Friends of Marion Hedges said her family had been previously touched by tragedy.

Her younger sister, Fiona, and both of her parents were seriously injured in a car accident several years ago that left Fiona unable to work, said family friends Anne Cottavoz and Paul Singh, a married couple who own two stores on Columbus Avenue around the corner from the Hedges' brownstone.

Her father was also in the hospital getting treatment for a heart condition at the time his daughter was hit with the shopping cart, Singh said.

Marion Hedges' sister, mother and father live in the same brownstone as she does.

"This family has suffered so much," noted Singh. "The father is in the hospital, Fiona had an accident, and now the sister."

"It's heartbreaking," Cottavoz added.

Her father was due to come home from the hospital Tuesday with a new heart pump, said pastor Leslie Merlin of Second Presbyterian Church on West 96th Street and Central Park West.

She said the Hedges family was "absolutely loved" by the congregation.

Though the family has been through tough times, they're known for their sense of humor and "sweet nature," Merlin added.

Marion Hedges' mother, Mary Salmon, an anesthesiologist, is considered a church elder. Her sister, Fiona, is a deacon there.

"They're just salt-of-the-earth kind of people. You don't have to be wonderful to be loved," Merlin said. "But they are."

Merlin said the church community would likely rally around the Hedges family, adding that she planned to visit Marion Hedges at the hospital Tuesday night.

"They're surrounded by a community that cares for them and looks out for them.
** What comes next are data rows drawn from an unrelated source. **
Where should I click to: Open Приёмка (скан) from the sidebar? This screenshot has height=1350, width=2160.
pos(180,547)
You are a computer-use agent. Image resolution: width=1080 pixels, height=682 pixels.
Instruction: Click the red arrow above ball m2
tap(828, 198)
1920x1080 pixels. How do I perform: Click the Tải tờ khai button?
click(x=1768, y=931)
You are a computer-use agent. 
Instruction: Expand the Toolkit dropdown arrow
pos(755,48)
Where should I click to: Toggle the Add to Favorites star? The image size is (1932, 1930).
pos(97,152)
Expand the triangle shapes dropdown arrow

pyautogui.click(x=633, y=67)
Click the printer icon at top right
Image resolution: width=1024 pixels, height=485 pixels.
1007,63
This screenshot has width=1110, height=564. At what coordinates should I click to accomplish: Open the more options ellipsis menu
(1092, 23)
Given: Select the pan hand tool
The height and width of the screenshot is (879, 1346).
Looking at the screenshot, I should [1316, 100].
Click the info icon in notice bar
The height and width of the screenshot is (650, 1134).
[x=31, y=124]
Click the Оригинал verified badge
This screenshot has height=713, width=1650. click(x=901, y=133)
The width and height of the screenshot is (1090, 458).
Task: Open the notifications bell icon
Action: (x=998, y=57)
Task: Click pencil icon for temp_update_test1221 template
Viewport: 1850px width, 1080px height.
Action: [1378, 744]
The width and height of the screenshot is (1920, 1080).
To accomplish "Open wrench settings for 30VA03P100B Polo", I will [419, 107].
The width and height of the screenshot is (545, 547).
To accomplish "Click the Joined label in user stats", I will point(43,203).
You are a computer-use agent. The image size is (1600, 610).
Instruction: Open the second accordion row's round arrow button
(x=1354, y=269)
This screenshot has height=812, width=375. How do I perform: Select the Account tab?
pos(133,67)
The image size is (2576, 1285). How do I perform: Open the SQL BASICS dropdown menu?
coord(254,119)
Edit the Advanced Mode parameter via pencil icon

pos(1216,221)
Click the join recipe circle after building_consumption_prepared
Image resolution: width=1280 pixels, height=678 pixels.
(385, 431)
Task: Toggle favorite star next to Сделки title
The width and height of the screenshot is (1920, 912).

No one can prevent things from happening, but we can all reach out and be part of a community that cares for us and helps us get through whatever we have to get through."

Singh and Cottavoz said they planned to raise money for the family at their stores, or do anything else they could to help.

Lisa Hathaway Stella, president of the New York Junior League where Marion Hedges volunteered, said before the League organized any events, it would taking cues from the family, who asked everyone "to focus on her getting better," Hathaway Stella said.

Hedges had been volunteering with the League for nearly 20 years, winning an award in 2006 for her "countless hours of service and dedication," Hathaway Stella added.

"She's an amazing person with a wonderful sense of humor," she said. "We're very hopeful for a positive outcome in all of this."